Striving For Net-Zero Through Wastewater Treatment
Wastewater comes from water used in the home, in businesses and factories and from rain falling of roofs or the roads and pavements. It has up to 10 times more energy inside of it that the energy used to treat and clean it. Microbial Electrochemical Technologies (METs) can recover energy and resources from wastewater, including electricity, hydrogen, and ammonia. Microbial electrochemical biofilms produce a suit of technologies that could bring the water sector to Net-Zero by recovering electricity and value-added resources from wastewater.
Newcastle University postdoctoral researcher, Dr Pavlina Theodosiou is utilizing these technologies to look at ways of turning sewage into electricity or hydrogen. Research to date using METs has seen Dr Theodosiou deliver low-cost sanitation with self-generated lighting in Africa; produce power from urine at Glastonbury Festival and 3D-print stackable microbial electrochemical reactors and control them robotically. Within her team, they are currently working on an NBIC Proof of Concept project that through a combination of modelling it aims to optimise METs and the production of hydrogen from wastewater.
Exposure to the industry can be a challenge for early career researchers and learning to navigate the different industry sectors can be invaluable. Through an NBIC FTMA industry secondment, Dr Theodosiou obtained hands-on experience and insight within the UK Water Industry. Working with the environmental consultancy Royal Haskoning DHV, Dr Theodosiou gained the skills and knowledge to undertake market research within water companies and develop a business case around METs. This enabled her to better understand the industry’s demands and expectations and enable her team to package and develop MET systems to better suit these industry needs. Dr Theodosiou said,
“Through the FTMA I gained invaluable experience working on the business development side of emerging technologies within an engineering consultancy. I built commercial awareness skills and collaborated with the Innovation team at RHDHV to develop the MET business case, which helped us identify a new commercial pathway for the technology”.
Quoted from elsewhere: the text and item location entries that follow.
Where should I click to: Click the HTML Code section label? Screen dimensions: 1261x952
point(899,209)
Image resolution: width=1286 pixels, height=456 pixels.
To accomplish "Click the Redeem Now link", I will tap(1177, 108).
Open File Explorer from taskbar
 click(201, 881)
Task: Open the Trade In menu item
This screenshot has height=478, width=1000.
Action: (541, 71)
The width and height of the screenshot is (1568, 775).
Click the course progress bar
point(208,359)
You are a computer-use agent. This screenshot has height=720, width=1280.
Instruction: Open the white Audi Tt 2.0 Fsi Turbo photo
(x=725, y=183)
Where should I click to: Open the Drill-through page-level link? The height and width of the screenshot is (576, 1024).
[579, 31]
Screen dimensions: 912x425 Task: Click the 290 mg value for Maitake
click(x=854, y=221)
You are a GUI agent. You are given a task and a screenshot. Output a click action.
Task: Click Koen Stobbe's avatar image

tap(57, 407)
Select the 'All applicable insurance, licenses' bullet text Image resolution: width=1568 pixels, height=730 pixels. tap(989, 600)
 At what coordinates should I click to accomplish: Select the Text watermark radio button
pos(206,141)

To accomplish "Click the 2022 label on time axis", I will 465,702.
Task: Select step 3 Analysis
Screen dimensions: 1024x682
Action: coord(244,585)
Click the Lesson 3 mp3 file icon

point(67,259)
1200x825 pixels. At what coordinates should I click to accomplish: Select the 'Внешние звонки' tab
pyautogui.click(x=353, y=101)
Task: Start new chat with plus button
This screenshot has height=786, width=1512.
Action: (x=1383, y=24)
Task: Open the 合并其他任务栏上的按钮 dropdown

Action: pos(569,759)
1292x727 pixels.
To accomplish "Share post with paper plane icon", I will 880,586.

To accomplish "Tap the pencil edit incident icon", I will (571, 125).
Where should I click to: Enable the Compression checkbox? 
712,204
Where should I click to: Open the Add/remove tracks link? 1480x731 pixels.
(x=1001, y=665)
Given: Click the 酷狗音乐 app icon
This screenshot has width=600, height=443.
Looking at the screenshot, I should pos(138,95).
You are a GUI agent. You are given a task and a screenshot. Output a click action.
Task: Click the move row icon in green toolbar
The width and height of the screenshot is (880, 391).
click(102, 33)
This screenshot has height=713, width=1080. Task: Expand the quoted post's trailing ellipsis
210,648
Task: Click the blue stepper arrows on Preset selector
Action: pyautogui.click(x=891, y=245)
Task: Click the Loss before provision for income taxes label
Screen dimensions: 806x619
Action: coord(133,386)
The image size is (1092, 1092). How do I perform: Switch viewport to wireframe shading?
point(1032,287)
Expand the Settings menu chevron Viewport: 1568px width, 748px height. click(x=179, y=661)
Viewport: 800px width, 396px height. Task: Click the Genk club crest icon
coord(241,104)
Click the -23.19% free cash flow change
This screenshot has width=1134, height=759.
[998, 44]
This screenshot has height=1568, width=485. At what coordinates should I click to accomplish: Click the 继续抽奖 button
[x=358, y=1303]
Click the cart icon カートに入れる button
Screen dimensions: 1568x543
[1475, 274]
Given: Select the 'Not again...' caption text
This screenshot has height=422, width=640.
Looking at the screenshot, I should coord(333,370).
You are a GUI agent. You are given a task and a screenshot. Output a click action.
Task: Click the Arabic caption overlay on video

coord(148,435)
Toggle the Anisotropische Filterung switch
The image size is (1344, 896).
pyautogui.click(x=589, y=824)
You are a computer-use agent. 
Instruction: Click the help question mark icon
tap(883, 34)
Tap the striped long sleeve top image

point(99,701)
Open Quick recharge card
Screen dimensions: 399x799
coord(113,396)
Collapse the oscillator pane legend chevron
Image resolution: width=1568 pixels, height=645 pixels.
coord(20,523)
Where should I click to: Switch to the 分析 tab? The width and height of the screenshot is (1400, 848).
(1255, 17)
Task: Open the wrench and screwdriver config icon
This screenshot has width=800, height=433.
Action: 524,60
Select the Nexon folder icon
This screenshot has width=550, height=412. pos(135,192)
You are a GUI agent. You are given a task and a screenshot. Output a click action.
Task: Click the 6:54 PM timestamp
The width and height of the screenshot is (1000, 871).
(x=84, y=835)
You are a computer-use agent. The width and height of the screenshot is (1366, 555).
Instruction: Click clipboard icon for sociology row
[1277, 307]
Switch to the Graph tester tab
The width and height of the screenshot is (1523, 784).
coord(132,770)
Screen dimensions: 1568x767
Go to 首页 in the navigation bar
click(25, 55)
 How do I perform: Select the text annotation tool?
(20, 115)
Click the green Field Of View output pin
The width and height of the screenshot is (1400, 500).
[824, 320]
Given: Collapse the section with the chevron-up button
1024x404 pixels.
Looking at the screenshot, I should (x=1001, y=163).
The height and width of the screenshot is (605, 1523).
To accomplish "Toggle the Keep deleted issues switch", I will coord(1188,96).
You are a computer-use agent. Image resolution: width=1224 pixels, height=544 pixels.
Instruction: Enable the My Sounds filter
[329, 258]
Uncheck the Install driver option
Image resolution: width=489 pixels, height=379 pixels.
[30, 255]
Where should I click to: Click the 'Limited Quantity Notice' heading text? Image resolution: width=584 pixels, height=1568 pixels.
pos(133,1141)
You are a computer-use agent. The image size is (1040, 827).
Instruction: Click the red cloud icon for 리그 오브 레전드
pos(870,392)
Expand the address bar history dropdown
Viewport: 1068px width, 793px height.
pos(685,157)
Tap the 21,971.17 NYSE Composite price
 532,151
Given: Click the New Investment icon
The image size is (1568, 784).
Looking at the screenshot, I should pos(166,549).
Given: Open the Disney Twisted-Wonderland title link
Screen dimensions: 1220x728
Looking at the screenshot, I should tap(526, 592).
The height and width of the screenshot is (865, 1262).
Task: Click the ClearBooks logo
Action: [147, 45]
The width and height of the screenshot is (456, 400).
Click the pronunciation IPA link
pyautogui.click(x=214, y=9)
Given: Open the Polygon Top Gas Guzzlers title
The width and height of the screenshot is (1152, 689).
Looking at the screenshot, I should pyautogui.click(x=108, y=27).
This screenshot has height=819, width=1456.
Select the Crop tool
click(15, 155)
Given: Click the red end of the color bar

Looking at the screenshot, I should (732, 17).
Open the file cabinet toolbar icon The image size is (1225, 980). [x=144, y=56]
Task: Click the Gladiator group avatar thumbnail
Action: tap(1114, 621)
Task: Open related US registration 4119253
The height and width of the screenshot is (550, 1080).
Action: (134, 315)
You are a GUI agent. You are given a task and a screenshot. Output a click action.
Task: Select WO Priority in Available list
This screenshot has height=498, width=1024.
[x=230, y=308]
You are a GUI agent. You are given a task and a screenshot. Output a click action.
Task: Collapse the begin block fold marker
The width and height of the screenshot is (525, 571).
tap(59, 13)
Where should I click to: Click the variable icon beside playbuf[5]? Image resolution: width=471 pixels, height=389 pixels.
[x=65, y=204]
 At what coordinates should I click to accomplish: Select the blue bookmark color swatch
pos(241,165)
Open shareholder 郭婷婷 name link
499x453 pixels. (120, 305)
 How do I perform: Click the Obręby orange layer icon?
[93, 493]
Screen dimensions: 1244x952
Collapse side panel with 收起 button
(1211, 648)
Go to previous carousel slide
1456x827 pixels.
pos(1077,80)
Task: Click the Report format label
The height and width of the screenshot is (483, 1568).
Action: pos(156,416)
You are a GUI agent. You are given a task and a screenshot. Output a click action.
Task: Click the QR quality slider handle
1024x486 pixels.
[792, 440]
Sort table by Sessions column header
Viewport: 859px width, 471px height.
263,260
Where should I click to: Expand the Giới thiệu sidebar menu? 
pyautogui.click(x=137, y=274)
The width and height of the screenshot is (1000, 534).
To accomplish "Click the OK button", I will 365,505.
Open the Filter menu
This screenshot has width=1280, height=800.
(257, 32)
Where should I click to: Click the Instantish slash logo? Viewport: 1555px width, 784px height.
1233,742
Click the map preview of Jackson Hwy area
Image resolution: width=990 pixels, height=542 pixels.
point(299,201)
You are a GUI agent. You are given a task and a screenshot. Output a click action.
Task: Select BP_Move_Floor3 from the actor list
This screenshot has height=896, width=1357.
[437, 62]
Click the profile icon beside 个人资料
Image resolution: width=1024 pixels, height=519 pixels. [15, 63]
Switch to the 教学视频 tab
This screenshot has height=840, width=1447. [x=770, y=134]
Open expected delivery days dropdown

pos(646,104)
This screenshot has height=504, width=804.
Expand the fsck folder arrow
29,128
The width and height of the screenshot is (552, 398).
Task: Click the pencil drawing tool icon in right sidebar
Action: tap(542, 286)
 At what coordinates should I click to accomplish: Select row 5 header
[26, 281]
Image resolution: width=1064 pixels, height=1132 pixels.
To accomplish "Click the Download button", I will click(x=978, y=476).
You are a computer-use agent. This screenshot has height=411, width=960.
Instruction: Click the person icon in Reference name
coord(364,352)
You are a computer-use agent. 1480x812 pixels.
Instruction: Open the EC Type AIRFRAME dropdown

Dr Theodosiou is passionate about science communication and engaging girls with STEM activities in order to inspire and enthuse them about STEM careers and in the past has run a variety of public engagement activities. Through a recent NBIC Public Engagement and Outreach grant she delivered an interactive workshop series for schools to enthuse, inspire, and engage children with the world of Microbial Fuel Cells (MFCs) and investigate the possibility of producing electricity from waste and powering up small gadgets. The workshops received positive feedback from schools. Dr Theodosiou said,
“NBIC’s outreach funding, gave me the resources to build, train and lead a team of future science communicators. We delivered an inspiring and impactful STEM program and engaged young minds with biofilms and environmental engineering, all thanks to this funding”.
Dr Theodosiou delivering an interactive workshop to engage children with the world of Microbial Fuel Cells (MFCs).
Dr Theodosiou is currently taking part in the Biofilms ICURe Sprint, delivered by SETsquared and NBIC. This is the first accelerated Innovation to Commercialisation of University Research (ICURe) programme dedicated to commercialising biofilm innovations. This will enable Dr Theodosiou and her team to ‘get out of the lab’ and validate their commercially promising research over eight weeks.